(Saved data entries)
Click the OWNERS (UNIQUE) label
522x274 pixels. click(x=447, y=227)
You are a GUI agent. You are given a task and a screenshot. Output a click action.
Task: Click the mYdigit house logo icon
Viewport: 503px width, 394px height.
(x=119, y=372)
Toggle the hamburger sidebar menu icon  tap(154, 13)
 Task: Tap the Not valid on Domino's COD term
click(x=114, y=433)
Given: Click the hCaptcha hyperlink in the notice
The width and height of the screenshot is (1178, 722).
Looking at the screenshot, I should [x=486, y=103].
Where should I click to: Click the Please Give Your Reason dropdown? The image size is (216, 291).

---

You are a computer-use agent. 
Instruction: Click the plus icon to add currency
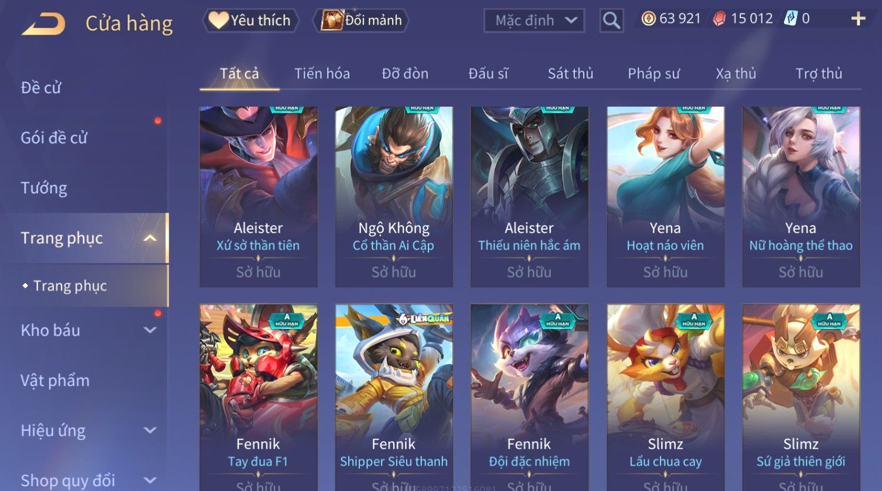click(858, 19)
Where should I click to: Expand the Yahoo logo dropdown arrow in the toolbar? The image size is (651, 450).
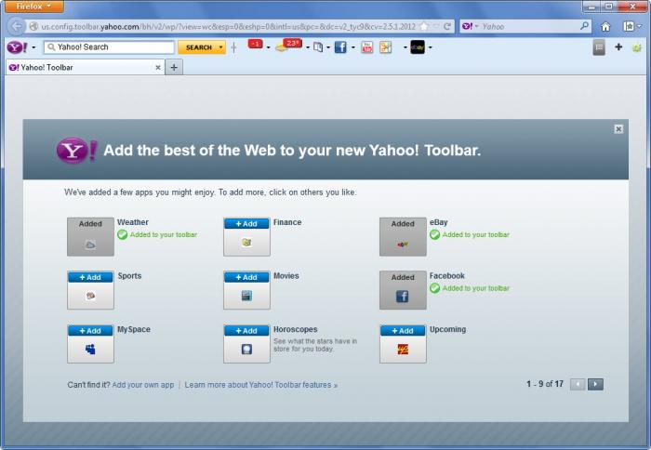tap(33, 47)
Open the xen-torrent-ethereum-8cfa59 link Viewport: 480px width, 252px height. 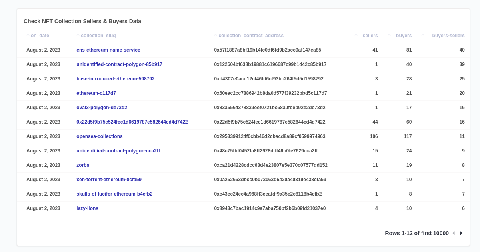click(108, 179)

● **Task directions**
Retype the records above, but only those lines that fall between the line containing "Viewport: 503px width, 394px height." and the line containing "Where should I click to: Click", with both of those lines included, exactly as written.

● **Result**
Viewport: 503px width, 394px height.
(x=119, y=372)
Toggle the hamburger sidebar menu icon  tap(154, 13)
 Task: Tap the Not valid on Domino's COD term
click(x=114, y=433)
Given: Click the hCaptcha hyperlink in the notice
The width and height of the screenshot is (1178, 722).
Looking at the screenshot, I should [x=486, y=103].
Where should I click to: Click the Please Give Your Reason dropdown? The image size is (216, 291).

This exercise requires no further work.